The remote device is missing a vendor-supplied security patch.

Description

The dtls1_reassemble_fragment function in d1_both.c in OpenSSL before 0.9.8za, 1.0.0 before 1.0.0m, and 1.0.1 before 1.0.1h does not properly validate fragment lengths in DTLS ClientHello messages, which allows remote attackers to execute arbitrary code or cause a denial of service (buffer overflow and application crash) via a long non-initial fragment. (CVE-2014-0195)

Impact

An attacker may be able to exploit an OpenSSL Datagram Transport Layer Security (DTLS) client or server by sending invalid DTLS fragments. As a result, the attacker may be able to run arbitrary code or cause a denial-of-service (DoS).

Server-side impact for F5 products

The server-side components are vulnerable in the event that an attacker is able to launch an attack from a client to an affected server component.
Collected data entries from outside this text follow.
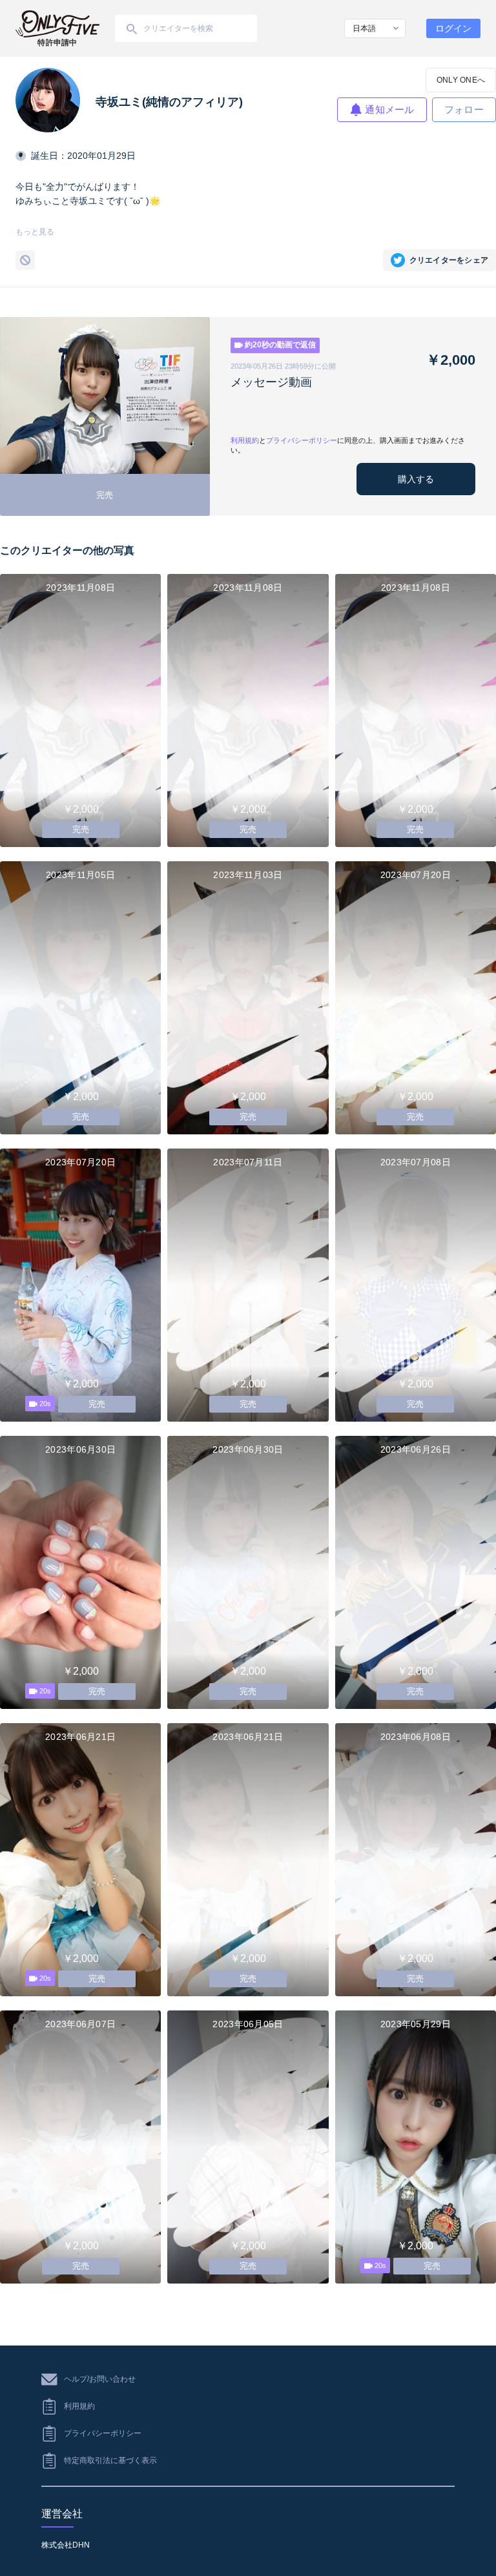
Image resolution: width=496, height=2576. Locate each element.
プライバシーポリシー (301, 440)
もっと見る (35, 231)
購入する (416, 479)
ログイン (453, 28)
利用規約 (245, 440)
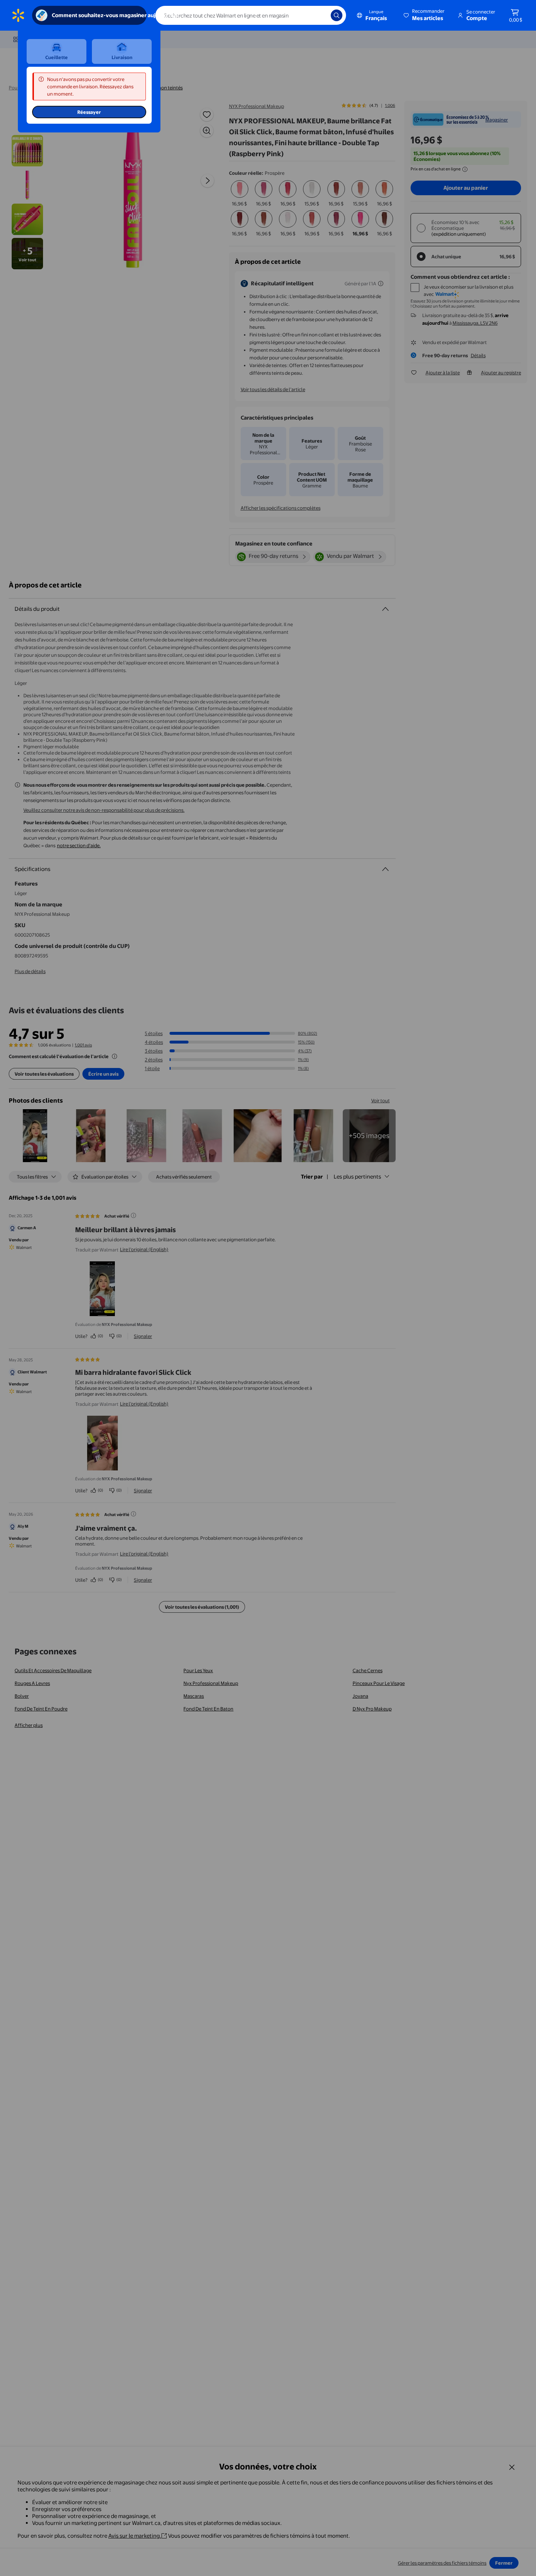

BIG-IP 11.3.0 and earlier contains the following vulnerable server-side code :

COMPAT SSL ciphers Virtual servers using a ClientSSL profile configured to use ciphers from the COMPAT SSL stack are vulnerable to this attack. The BIG-IP ClientSSL profile enables the BIG-IP system to accept and terminate client requests that are sent using the SSL protocol. In this context, the BIG-IP system functions as an SSL server, handling incoming SSL traffic.

Note : NATIVE SSL ciphers on affected versions are not vulnerable.
However, some vulnerability scanners may generate false positive reports when run against BIG-IP virtual servers that are configured to use ciphers supported by the NATIVE SSL stack. This includes all ciphers enabled by the default cipher string.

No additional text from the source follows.